(Text to read):
-------------------------
According to Proposition 3, the presence of risk sharing arrangements reverses the direction of the uncertainty-related welfare effect. In the case without risk sharing we saw that more precise information reduces the uncertainty that agents face when they make their investment decisions—an effect that tended to improve their ex ante welfare. With insurance contracts that share risks, the situation is different. While a more precise information system reduces the uncertainty at the time of the investment decision, more precise signals also imply that less risk can be shared and more risk has to be borne by the risk-averse agents themselves. So, although the insurance contracts are priced fairly and the risk allocation is conditionally efficient given the signal realizations, more precise information makes the risk allocation less efficient from an ex ante prespective. This mechanism, which imposes welfare costs on risk-averse agants, was first analyzed by Hirshleifer (1971, 1975) and is therefore often referred to as the ‘Hirshleifer Effect.’ More recently, it has been studied by Citanna and Villanacci (2000), Eckwert and Zilcha (2001), Drees and Eckwert (2003), and others.

While more precise information reduces welfare for a given level of technological development (see Proposition 3), it raises the level of technological development at all dates.

More precise information raises the level of technolgical development, Qt,for all t ≥ 1.

See appendix.

In the absence of risk sharing arrangements, we found that more precise information slows technological progress unless the economy exhibits sufficiently low risk aversion. Under conditionally efficient risk sharing, by contrast, more precise information stimulates technological progress regardless of agents’ attitudes toward risk since R&D investment is always convex in the transformed information signal, Ā(νy) (see proof of Proposition 4). This means that R&D investment depends less sensitively on the screening information if the transformed signal about project quality is high, i.e., if the signal represents ‘good news’. Similarly, R&D investment becomes increasingly more sensitive to the screening information when the transformed signal reveals ‘bad news’ about project quality. In this sense R&D investment responds less sensitively to good news than to bad news. At the same time, a more precise information system enhances the reliability of the signals, and a high signal becomes even better news than before, resulting in less R&D investment in the project; and a low signal becomes worse news than before, resulting in more R&D investment. However, since R&D investment reacts (negatively) more sensitively to bad news than to good news, the overall impact is positive, and therefore the level of technological development rises as the signals become more informative.
-------------------------
(Stated problem 1): Using the passage on information precision and risk sharing, decide whether each statement agrees with it: (a) under conditionally efficient risk sharing, more precise information stimulates technological progress only when risk aversion is low; (b) the insurance contracts are priced fairly; (c) R&D investment responds more sensitively to good news than to bad news. Answer yes or no for each and quote the deciding words.

(Dataset content):
-------------------------
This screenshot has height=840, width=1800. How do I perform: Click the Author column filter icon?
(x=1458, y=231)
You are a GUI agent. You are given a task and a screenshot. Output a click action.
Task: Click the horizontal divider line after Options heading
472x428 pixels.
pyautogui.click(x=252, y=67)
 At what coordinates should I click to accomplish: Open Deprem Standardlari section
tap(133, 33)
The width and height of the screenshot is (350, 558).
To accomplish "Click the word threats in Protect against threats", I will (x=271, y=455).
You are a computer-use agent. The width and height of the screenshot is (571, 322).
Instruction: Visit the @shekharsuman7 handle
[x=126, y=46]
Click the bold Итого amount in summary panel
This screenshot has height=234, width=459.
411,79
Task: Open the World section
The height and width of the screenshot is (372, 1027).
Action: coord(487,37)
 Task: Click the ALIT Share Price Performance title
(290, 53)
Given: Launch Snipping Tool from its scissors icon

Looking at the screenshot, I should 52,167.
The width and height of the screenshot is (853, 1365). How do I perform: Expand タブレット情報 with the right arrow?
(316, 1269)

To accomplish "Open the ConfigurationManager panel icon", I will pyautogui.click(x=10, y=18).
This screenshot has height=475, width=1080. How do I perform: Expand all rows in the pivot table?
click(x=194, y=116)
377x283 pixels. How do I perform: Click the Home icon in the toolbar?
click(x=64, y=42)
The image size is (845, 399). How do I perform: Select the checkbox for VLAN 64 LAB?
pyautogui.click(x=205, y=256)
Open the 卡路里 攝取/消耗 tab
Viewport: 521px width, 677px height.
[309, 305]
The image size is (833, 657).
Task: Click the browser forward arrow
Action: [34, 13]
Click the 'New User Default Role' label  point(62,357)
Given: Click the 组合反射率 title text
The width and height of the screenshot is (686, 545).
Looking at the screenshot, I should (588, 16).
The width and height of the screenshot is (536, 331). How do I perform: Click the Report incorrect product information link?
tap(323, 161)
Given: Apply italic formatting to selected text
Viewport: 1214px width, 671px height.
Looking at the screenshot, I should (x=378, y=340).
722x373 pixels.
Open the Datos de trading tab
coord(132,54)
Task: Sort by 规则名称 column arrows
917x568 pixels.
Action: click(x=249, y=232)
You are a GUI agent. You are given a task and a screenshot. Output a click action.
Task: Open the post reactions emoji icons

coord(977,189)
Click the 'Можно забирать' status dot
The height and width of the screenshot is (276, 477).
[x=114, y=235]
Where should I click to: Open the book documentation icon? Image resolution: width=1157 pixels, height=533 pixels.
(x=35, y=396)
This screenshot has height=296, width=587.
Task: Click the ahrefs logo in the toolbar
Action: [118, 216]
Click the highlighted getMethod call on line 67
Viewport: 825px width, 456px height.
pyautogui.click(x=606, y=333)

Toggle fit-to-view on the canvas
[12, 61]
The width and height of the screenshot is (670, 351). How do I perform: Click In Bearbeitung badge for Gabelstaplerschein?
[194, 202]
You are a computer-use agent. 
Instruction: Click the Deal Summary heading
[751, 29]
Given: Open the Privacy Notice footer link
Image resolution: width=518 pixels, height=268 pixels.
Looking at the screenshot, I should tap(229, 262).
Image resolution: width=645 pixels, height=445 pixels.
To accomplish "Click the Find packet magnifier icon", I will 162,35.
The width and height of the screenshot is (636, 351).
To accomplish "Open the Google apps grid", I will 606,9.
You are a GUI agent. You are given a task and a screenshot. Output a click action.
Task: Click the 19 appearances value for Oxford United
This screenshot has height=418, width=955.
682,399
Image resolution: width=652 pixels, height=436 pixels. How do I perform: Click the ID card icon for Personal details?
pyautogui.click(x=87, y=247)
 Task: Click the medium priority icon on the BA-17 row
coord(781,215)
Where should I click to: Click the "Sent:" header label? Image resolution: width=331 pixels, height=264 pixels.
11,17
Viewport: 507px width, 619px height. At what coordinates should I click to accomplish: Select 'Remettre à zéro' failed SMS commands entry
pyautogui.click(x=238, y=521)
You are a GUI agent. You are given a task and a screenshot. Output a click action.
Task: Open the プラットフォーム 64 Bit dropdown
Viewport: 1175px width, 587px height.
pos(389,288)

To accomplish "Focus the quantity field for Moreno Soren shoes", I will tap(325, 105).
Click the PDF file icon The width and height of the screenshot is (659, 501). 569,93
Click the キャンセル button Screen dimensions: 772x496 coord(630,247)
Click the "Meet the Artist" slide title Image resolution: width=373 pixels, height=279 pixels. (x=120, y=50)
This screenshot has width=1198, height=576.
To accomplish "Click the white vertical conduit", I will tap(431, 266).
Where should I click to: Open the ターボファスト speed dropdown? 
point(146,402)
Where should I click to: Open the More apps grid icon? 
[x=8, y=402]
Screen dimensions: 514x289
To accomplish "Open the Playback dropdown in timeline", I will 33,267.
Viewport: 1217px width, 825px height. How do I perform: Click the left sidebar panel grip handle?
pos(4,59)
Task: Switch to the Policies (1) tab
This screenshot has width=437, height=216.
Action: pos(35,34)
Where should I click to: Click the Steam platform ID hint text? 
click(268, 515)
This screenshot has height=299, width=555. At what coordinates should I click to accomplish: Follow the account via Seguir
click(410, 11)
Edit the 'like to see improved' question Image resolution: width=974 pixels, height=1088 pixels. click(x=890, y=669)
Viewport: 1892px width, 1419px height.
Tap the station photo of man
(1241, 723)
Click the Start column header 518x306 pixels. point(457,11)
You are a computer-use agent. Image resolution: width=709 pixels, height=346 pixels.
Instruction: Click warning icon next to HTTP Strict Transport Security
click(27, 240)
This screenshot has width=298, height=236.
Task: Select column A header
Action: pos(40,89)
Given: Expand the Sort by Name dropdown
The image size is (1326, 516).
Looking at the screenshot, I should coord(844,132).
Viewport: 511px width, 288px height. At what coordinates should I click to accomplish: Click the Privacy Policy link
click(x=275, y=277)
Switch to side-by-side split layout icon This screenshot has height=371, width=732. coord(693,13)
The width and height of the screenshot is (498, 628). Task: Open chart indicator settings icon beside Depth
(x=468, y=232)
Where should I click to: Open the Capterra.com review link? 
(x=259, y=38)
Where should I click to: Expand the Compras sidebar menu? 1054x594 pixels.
-------------------------
(Stated problem 2): Retype the listing from its first line through the line containing "will pyautogui.click(x=10, y=18).", including both of those lines.

(Finished answer 1):
(a) No: "more precise information stimulates technological progress regardless of agents’ attitudes toward risk"
(b) Yes: "although the insurance contracts are priced fairly"
(c) No: "In this sense R&D investment responds less sensitively to good news than to bad news."

(Finished answer 2):
This screenshot has height=840, width=1800. How do I perform: Click the Author column filter icon?
(x=1458, y=231)
You are a GUI agent. You are given a task and a screenshot. Output a click action.
Task: Click the horizontal divider line after Options heading
472x428 pixels.
pyautogui.click(x=252, y=67)
 At what coordinates should I click to accomplish: Open Deprem Standardlari section
tap(133, 33)
The width and height of the screenshot is (350, 558).
To accomplish "Click the word threats in Protect against threats", I will (x=271, y=455).
You are a computer-use agent. The width and height of the screenshot is (571, 322).
Instruction: Visit the @shekharsuman7 handle
[x=126, y=46]
Click the bold Итого amount in summary panel
This screenshot has height=234, width=459.
411,79
Task: Open the World section
The height and width of the screenshot is (372, 1027).
Action: coord(487,37)
 Task: Click the ALIT Share Price Performance title
(290, 53)
Given: Launch Snipping Tool from its scissors icon

Looking at the screenshot, I should 52,167.
The width and height of the screenshot is (853, 1365). How do I perform: Expand タブレット情報 with the right arrow?
(316, 1269)

To accomplish "Open the ConfigurationManager panel icon", I will pyautogui.click(x=10, y=18).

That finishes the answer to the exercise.